The Vector store creates an embedding from the users question and checks if there is context that is close enough to that query. We are taking the 6 most similar documents and return them for further processing.

We want to use this in a chain that we can then use to retrieve the relevant information based on the users query. Our endgoal is to have "context" that we can inject into our llm.
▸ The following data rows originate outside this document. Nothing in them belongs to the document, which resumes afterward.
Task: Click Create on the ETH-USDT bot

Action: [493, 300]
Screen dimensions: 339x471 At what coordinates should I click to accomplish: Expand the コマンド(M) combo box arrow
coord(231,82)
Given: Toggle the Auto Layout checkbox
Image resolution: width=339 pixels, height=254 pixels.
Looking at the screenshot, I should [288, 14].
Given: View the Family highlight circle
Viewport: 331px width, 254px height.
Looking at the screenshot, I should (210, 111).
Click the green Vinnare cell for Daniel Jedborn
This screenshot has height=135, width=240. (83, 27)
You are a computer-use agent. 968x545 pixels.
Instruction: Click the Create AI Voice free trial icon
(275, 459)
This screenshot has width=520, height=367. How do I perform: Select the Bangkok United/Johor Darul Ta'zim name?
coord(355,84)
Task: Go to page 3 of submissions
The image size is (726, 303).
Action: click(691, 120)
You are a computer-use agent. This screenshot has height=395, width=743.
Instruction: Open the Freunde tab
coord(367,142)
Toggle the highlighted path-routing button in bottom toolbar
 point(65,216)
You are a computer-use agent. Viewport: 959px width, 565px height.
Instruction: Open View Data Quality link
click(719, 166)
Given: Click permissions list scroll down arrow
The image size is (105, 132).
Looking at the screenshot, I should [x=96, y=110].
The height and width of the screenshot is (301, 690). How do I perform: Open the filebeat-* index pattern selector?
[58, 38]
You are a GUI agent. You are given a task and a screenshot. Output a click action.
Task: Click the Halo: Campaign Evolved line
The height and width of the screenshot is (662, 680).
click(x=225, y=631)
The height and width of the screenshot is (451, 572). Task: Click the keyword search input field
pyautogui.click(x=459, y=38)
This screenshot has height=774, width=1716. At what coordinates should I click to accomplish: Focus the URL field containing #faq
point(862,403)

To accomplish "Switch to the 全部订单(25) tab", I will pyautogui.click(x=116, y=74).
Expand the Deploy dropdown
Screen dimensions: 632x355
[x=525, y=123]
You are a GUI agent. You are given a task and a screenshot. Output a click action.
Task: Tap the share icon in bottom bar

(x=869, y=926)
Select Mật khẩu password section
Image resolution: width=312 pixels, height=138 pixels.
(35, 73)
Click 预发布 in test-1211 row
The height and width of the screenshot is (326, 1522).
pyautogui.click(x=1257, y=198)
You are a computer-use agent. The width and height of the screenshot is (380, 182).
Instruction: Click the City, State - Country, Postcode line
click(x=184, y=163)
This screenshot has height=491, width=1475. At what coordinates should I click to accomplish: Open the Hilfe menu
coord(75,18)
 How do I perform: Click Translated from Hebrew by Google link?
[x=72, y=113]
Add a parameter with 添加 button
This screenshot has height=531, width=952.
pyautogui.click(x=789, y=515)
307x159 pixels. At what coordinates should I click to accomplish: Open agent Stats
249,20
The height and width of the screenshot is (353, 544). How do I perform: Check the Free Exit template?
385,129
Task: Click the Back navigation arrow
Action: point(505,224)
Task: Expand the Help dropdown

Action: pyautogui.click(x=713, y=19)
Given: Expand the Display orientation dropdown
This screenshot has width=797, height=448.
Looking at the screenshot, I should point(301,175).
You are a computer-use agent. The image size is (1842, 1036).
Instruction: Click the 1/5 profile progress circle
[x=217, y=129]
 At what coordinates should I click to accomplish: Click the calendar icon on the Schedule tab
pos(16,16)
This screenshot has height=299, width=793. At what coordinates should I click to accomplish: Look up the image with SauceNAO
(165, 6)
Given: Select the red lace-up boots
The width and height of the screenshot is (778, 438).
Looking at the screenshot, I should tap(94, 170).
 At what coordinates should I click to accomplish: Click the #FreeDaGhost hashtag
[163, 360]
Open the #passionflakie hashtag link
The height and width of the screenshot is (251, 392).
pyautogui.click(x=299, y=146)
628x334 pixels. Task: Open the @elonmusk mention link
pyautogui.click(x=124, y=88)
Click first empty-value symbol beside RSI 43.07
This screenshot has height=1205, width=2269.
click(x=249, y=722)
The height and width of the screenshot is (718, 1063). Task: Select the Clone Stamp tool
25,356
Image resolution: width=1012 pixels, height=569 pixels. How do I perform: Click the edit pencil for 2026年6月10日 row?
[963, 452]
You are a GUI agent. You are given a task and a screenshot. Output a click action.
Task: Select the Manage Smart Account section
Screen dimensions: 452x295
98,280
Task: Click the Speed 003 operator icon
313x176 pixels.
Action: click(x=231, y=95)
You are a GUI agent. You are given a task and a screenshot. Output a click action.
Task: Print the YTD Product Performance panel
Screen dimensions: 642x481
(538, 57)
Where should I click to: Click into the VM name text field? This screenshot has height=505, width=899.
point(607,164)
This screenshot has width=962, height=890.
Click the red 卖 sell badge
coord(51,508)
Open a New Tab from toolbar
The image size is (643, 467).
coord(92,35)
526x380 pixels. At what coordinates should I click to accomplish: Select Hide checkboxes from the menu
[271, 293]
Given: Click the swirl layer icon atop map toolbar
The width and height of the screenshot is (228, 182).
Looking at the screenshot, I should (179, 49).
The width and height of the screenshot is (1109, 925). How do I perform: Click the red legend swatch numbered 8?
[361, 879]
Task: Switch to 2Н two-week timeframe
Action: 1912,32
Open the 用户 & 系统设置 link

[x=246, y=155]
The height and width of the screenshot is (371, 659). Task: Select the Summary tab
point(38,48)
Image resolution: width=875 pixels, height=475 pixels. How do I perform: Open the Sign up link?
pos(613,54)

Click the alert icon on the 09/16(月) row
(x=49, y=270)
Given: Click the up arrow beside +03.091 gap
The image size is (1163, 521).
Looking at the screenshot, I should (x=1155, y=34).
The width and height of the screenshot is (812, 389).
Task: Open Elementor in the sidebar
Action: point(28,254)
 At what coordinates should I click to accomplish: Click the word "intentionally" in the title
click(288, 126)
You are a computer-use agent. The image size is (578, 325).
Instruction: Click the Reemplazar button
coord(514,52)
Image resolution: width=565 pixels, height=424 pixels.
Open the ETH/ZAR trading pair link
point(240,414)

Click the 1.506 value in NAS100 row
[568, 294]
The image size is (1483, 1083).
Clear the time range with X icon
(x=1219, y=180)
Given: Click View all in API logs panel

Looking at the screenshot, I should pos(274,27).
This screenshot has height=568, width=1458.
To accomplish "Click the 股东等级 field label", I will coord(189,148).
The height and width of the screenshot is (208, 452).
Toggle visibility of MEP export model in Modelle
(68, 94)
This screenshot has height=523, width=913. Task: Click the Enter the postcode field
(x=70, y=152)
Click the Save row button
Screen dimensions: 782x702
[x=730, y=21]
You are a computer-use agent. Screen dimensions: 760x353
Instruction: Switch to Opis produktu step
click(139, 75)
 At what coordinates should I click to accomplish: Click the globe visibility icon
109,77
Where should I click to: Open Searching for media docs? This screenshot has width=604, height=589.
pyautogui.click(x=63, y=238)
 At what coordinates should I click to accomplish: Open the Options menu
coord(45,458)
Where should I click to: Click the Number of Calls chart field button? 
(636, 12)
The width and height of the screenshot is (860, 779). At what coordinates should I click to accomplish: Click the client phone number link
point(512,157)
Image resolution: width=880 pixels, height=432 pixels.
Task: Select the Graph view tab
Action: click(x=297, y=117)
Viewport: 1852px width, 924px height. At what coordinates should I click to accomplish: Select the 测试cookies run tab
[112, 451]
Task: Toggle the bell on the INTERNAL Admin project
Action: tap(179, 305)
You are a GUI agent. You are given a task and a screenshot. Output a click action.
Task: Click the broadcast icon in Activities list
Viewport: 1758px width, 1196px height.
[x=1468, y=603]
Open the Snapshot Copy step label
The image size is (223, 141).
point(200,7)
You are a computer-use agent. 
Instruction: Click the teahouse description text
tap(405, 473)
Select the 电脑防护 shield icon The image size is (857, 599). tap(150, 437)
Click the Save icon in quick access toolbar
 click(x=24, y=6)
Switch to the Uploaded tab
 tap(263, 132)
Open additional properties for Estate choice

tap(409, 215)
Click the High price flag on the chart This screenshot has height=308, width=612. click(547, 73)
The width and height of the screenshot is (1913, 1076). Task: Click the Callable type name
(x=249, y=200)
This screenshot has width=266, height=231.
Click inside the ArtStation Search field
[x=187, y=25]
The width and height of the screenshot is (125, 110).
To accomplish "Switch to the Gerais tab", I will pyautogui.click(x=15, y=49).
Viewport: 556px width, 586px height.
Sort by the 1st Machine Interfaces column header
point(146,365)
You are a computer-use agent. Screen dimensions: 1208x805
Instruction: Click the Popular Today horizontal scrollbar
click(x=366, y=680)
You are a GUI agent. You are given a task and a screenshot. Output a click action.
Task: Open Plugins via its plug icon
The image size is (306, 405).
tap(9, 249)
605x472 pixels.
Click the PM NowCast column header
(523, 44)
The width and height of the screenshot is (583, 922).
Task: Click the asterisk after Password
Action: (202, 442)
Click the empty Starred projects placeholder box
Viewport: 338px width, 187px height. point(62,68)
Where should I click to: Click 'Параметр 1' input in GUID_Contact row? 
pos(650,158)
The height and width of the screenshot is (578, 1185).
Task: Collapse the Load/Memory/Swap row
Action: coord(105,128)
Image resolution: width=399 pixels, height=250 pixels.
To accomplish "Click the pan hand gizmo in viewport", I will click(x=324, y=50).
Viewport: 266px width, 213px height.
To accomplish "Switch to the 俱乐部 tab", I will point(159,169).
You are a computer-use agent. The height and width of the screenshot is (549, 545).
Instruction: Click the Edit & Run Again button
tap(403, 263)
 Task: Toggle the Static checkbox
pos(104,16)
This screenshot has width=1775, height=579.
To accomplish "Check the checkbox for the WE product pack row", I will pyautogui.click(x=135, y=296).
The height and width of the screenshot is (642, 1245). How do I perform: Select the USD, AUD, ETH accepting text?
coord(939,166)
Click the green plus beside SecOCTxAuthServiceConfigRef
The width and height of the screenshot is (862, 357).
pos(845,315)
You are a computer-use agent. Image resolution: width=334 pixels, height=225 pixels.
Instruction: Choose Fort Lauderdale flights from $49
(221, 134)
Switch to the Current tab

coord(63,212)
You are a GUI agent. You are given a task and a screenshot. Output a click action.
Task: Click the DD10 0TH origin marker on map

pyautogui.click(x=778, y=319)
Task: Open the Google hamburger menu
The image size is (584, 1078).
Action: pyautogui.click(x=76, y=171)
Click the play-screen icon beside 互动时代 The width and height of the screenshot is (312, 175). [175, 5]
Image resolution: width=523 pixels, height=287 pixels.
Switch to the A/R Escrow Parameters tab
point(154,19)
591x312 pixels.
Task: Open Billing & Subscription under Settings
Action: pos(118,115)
One step we should take care of before though, is to format the users question into a standalone question.

Let's assume the user asked "What is expression language?" and then want's to dive deeper into one of the mentioned concepts by requesting "Explain sequences.".

If we do not process those questions the llm will have trouble understanding that the user is talking about "the concept of sequences in langchain expression language" and might explain a completely different topic.

We solve this by passing the users question and the chat history to a chain that will rephrase the history to a standalone question.

javascript
messages.length > 1
	// condense into standalone question
	? RunnableSequence.from([
			{
				question: (input: ChainInput) => input.question.content,
				chat_history: (input: ChainInput) =>
					input.chat_history
						.map((message) => `${message.role}: ${message.content}`)
						.join('\n')
			},
			PromptTemplate.fromTemplate(REPHRASE_TEMPLATE),
			new ChatOpenAI({
				modelName: 'gpt-3.5-turbo-16k',
				temperature: 0
			}),
			new StringOutputParser()
		])
	//else -> return question as is
	: input.question.content,

You can check the rephrase template on Langchains Model Hub or by switching to mode.

Note: If there is no chat history, (messages.lenght === 1) there is no need to condense and we just return the question as is.

Great, now we have a question that we can use to retrieve relevant information from our vector database and use as context!

javascript
context: RunnableSequence.from([
	// condense chain -> then pass question to retriever
	getRetriever,
	(docs: Document[]) =>
		docs.map((doc, i) => `<doc id='${i}'>${doc.pageContent}</doc>`).join('\n')
]),

The rest of the steps in our chain are really similar to the "easiest chatbot" example.

First we pass the users question, chat history and context into our prompt template.

For the response template we are once again using a prompt from the fantastic Langchains Model Hub. This prompt does an amazing job in instructing the llm to summarize effectively.

We send the now formated system and human messages to the llm and get a response back.

Finally we use the BytesOutputParser to chunk the response into smaller pieces and stream it.

javascript
ChatPromptTemplate.fromMessages([
	['system', RESPONSE_TEMPLATE],
	['human', `Chat History:{chat_history} {question}`]
]),
new ChatOpenAI({
	modelName: 'gpt-3.5-turbo-16k',
	temperature: 0
}),
new BytesOutputParser()

Now all that is left is initializing our sequence and returning the stream to the frontend.

javascript
const stream = await chain.stream({
	question: messages.pop(),
	chat_history: messages
});

return new StreamingTextResponse(stream);

Toggle to see the complete code for the rag endpoint:

If we now send a message in our frontend...

result

...We will see we now have a fully functional QA Chatbot that can answer questions based on a knowledge base! Awesome!🎉

Conclusion

We've successfully created a chatbot that can answer questions based on a knowledge base. This is a huge step forward in terms of the capabilities of our chatbot, and it's all thanks to Retrieval Augmented Generation (RAG).

We've also learned how to use Vercel Postgres as a vector database, for ingestion as well as retrieval!

As always, I hope you enjoyed this blog post and learned something new. If you have any questions or feedback, feel free to reach out to me on Twitter or send me a message through the contact form.

Thank you for reading and see you again next time!👋

Additional Resources

This example is heavily inspired by Langchains "Chat Langchain"!

I highly recommend their blog post on this topic and looking at their implementation on the official repository.

While our examples are similar in result I decided to use a few different approaches, most namely the choice of JS Framework, Vector DB, Ingestion in JS and the use of the Vercel AI SDK.

I believe there is value learning from both implementations!